Probably what we'd want to do is something like debootstrap/rpmstrap
a chroot for each platform we want to build, then in each of them
iterate through the packaging git repos and --download-only the
build-deps listed therein. That will prime a local cache in each
chroot and then it will get baked into that image. Later when a
worker is booted from that image, the package build job just chroots
into the appropriate filesystem subtree and has a warm cache
available to it so it only needs to hopefully update at most the
package list and maybe a handful of packages before starting to
build whatever new package was requested.

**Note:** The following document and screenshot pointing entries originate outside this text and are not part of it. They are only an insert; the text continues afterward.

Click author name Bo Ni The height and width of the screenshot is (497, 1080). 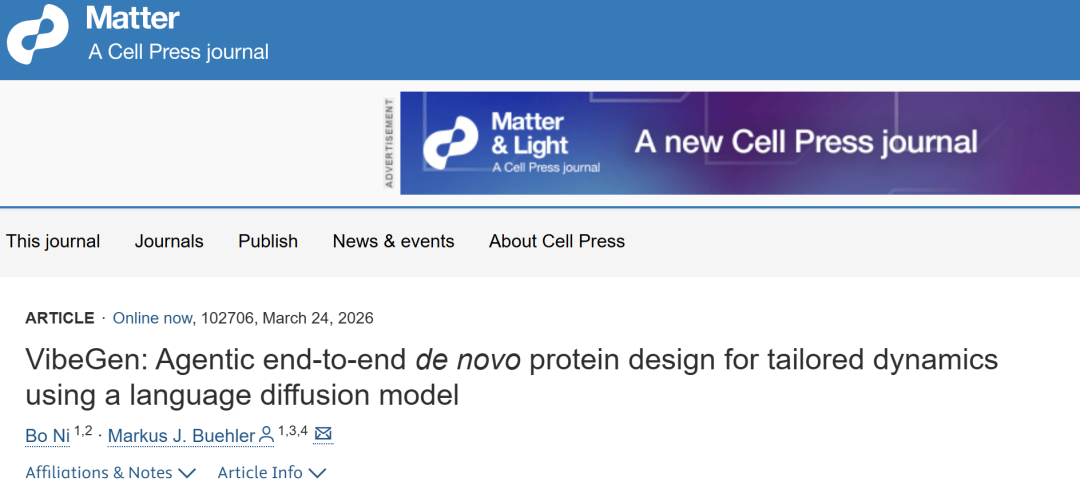[47, 436]
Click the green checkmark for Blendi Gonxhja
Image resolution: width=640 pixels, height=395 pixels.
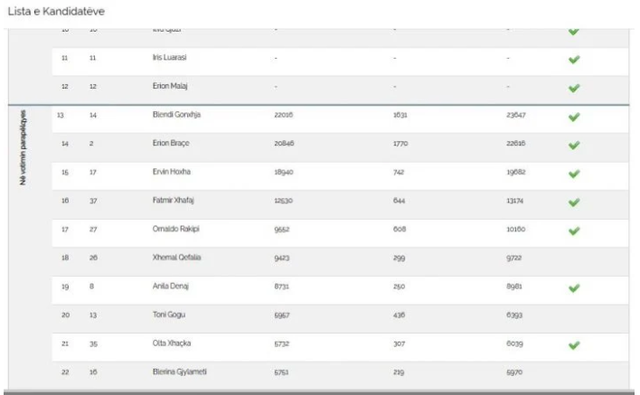574,117
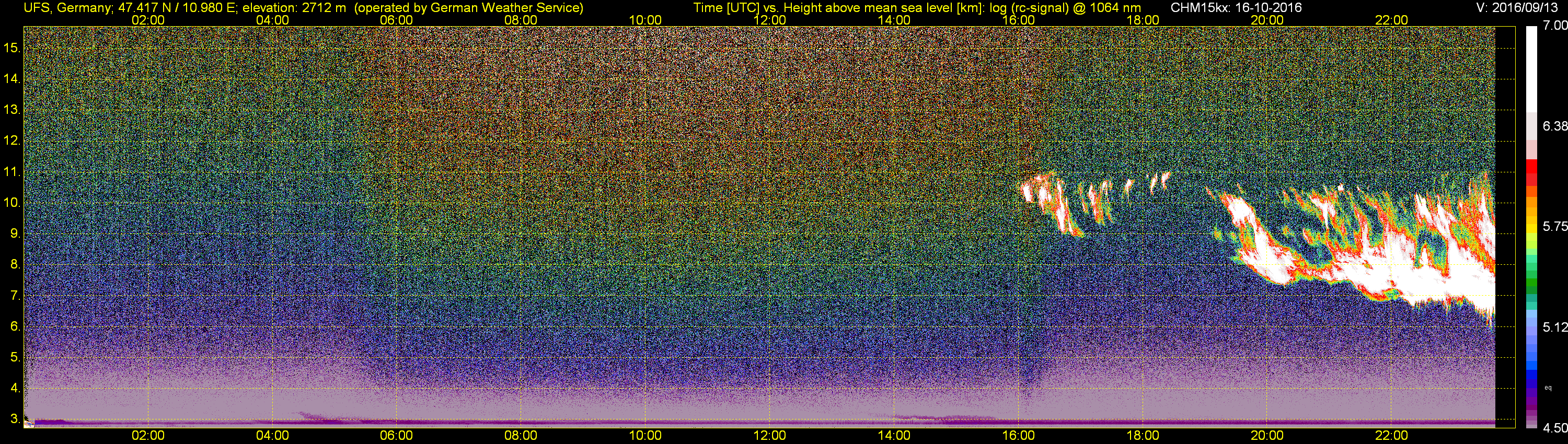This screenshot has height=444, width=1568.
Task: Click the 16:00 label on top axis
Action: [1018, 20]
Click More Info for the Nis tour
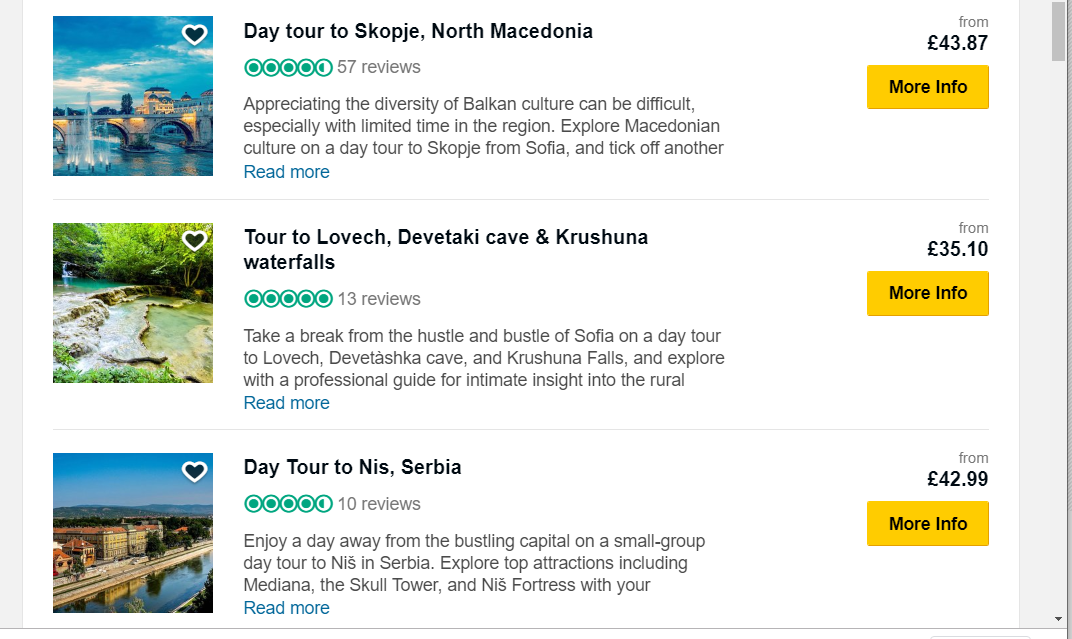Screen dimensions: 1072x639 coord(927,523)
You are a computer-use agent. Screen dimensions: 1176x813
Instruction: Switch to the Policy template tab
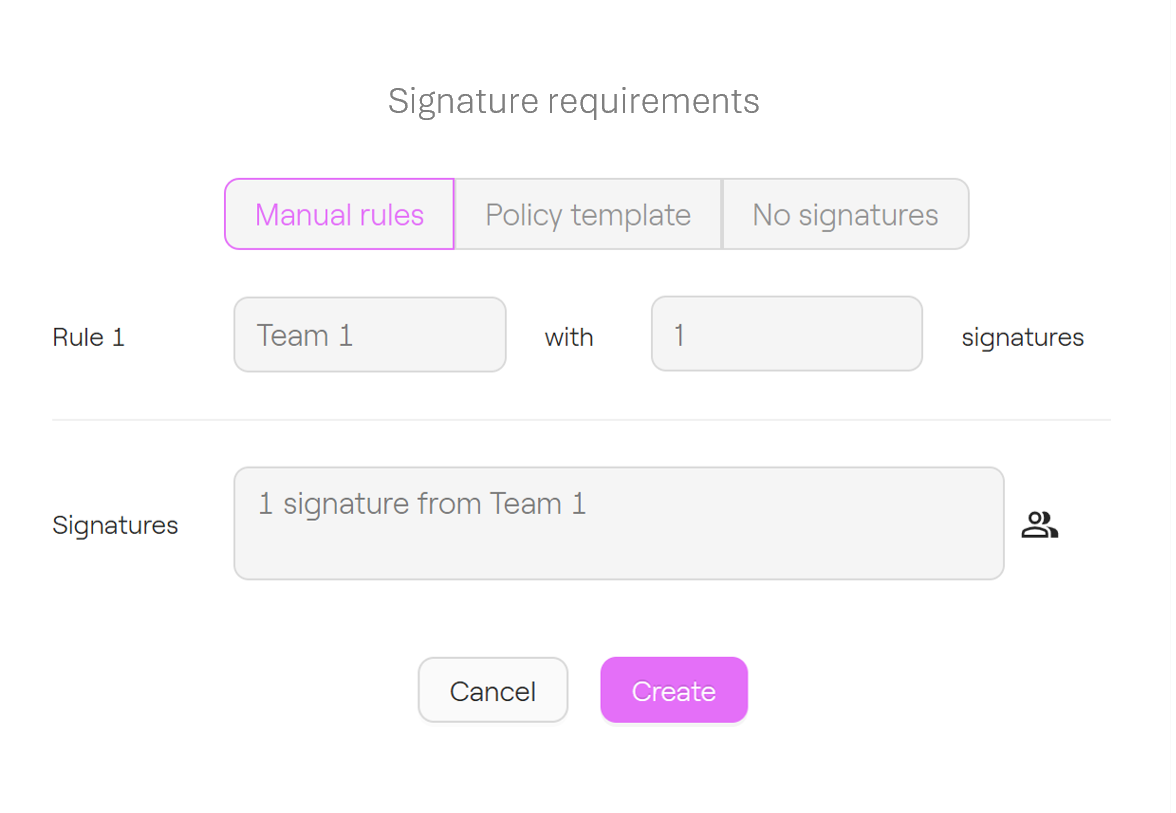[x=588, y=214]
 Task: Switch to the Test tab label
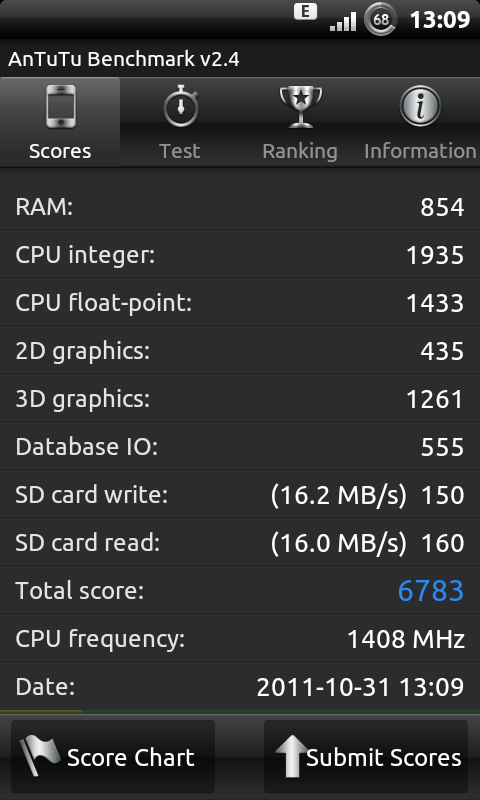[x=180, y=151]
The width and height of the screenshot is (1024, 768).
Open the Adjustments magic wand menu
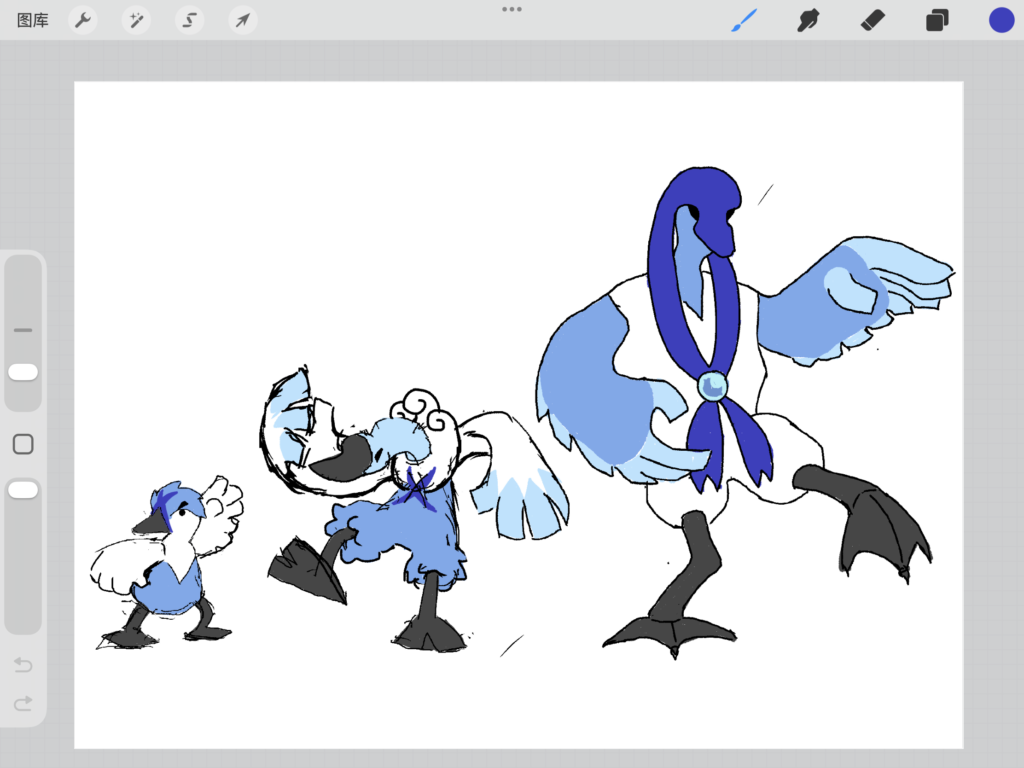(x=136, y=19)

The good thing about this approach is that it can be added later, it
doesn't need to be implemented on day one. If we design the jobs
correctly they'll download whatever they need, and then we can just
iterate on improving our caches to improve performance.

> How would a job get the latest version of a Git repository then? This
> still needs network, right?
[...]

The way our jobs work right now is that the workers start with a
recent (generally no more than a day old) clone of all the Git
repositories we maintain. It still has to hit the network to
retrieve more recent Git refs, but this at least minimizes network
interaction and significantly reduces the failure rate.